Que fait, aujourd’hui, le spectateur du film, qui s’est certainement cru son héros ? M.Trump fait régner la terreur. Mais, en dehors de quelques juges, des Chinois, qui rendent coup pour coup, de MM.Poutine et Netanyahou, qui le méprisent, personne ne s’émeut. L’Angleterre se prosterne même et donne d’elle-même un spectacle dégoutant.

L’émission de Christine Ockrent (France culture), la semaine dernière, disait que, aux USA, chaque camp était convaincu que l’autre lui en voulait à mort. Ce qui augure mal de l’avenir. Quoi que l’Américain demeure, dans la vie quotidienne, ouvert et sympathique.

Plus préoccupant ? Le courant démocrate modéré serait en déroute. J.Biden croyait avoir trouvé la parade à Trump, en fournissant un emploi au petit peuple. Son échec a laissé la tendance qu’il représente désemparée.

(Il est tentant de penser qu’il la doit, outre au fait qu’il a sous-estimé son âge, aux compromis qu’il a fait avec son aile-gauche, qui lui a valu une vice-présidente incompétente et des politiques inefficaces.)

Bel été

Cet été fut un bel été, me dis-je. Comme l’année dernière. (D’ailleurs, il paraît qu’il aurait été bon pour le vin !)

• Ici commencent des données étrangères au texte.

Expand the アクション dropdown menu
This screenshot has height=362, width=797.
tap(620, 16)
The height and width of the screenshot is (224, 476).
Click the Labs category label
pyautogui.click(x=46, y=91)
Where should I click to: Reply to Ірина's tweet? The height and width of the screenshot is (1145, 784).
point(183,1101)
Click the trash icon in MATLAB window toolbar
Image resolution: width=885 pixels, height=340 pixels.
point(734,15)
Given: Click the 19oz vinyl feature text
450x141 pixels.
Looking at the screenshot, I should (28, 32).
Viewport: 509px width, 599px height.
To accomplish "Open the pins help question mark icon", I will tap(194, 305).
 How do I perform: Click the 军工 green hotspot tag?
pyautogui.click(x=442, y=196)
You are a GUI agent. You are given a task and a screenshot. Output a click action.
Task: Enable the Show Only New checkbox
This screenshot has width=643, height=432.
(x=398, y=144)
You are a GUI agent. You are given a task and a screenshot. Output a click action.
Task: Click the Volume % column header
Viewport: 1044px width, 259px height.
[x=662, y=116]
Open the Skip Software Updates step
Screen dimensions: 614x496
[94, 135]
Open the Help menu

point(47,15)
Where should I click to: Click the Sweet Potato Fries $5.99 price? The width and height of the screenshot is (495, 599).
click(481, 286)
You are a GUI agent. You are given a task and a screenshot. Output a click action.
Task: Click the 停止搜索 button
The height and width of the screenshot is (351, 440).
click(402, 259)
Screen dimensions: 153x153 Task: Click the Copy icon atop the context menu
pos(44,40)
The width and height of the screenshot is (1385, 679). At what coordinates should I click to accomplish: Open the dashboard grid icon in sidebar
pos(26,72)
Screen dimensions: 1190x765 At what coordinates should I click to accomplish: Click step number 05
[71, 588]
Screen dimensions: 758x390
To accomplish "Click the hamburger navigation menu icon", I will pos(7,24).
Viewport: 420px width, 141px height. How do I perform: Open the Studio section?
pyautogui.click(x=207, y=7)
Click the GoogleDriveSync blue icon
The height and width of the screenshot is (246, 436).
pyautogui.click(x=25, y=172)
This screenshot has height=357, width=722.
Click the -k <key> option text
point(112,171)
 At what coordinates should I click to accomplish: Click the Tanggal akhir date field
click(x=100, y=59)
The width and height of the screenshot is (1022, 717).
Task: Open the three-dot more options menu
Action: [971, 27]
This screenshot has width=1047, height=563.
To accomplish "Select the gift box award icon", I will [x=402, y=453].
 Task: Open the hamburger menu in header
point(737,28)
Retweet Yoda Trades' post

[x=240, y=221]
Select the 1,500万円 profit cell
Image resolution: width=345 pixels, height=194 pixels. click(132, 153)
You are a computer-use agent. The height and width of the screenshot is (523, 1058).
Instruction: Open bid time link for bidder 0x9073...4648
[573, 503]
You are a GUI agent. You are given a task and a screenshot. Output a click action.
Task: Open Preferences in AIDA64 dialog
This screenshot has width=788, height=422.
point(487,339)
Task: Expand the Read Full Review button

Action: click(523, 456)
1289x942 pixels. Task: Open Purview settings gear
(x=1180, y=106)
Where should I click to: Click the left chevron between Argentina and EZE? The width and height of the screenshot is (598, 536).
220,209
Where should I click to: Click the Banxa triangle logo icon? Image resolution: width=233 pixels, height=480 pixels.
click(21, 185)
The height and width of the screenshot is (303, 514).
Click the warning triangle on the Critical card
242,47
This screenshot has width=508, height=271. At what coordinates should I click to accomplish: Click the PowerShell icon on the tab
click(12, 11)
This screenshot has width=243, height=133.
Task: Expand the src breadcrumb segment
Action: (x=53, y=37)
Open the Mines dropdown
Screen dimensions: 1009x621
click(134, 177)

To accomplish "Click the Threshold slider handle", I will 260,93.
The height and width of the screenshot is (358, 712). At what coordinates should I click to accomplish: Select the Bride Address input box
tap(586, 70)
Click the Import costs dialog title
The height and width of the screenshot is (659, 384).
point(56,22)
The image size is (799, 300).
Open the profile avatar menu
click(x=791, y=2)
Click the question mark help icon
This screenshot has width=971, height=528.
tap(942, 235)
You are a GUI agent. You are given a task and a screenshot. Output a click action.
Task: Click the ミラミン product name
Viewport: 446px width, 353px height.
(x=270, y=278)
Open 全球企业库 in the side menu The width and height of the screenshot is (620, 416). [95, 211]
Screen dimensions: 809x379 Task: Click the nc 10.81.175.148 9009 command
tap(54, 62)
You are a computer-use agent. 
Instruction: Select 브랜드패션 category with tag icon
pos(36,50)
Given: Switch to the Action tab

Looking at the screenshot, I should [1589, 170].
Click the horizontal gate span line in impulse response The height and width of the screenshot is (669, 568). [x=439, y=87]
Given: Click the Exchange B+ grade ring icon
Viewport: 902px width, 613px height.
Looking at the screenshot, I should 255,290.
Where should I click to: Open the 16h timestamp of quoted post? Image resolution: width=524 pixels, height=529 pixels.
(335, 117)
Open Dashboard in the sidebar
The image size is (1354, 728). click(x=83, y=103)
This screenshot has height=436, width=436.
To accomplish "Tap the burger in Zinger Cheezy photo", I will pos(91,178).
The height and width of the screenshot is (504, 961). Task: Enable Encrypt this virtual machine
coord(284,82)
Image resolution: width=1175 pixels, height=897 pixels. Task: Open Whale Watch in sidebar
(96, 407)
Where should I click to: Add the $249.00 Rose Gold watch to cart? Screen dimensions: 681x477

Qu’est-ce que ce cela signifie ? Attendu que je reste en région parisienne, je demande à l’été de ne pas être froid et déprimant, mais pas trop chaud non plus. En particulier, il ne doit pas être chaud en début d’été, à un moment où les nuits sont courtes, et que la chaleur a peu de temps pour s’évacuer. Comme je n’arrose quasiment pas mon jardin, un peu de pluie est bienvenue.

Chacun voit l’été à sa porte ? Leçon de résistance au changement pour climato-enthousiaste ?

Consensus et conviction

Curieusement, le consensus des scientifiques ne convainc personne. Ou plutôt convainc la population que la science n’est pas sérieuse.

Je me demande si se convaincre de quelque-chose ne demande pas un exercice douloureux. Il faut qu’il y ait débat, désaccord. Alors l’intellect se met en marche. Il peut en résulter qu’il aboutisse à une conclusion opposée à sa position initiale.

(Socrate de Platon semble avoir procédé de la sorte. Pourquoi ne me convainc-t-il pas ? Pour moi, il utilise les procédés des sophistes. Il manipule son interlocuteur. Ce qui lui a manqué, selon-moi, est d’avoir cherché à le comprendre, d’avoir eu du respect pour un point de vue que ce dernier ne savait souvent pas exprimer.)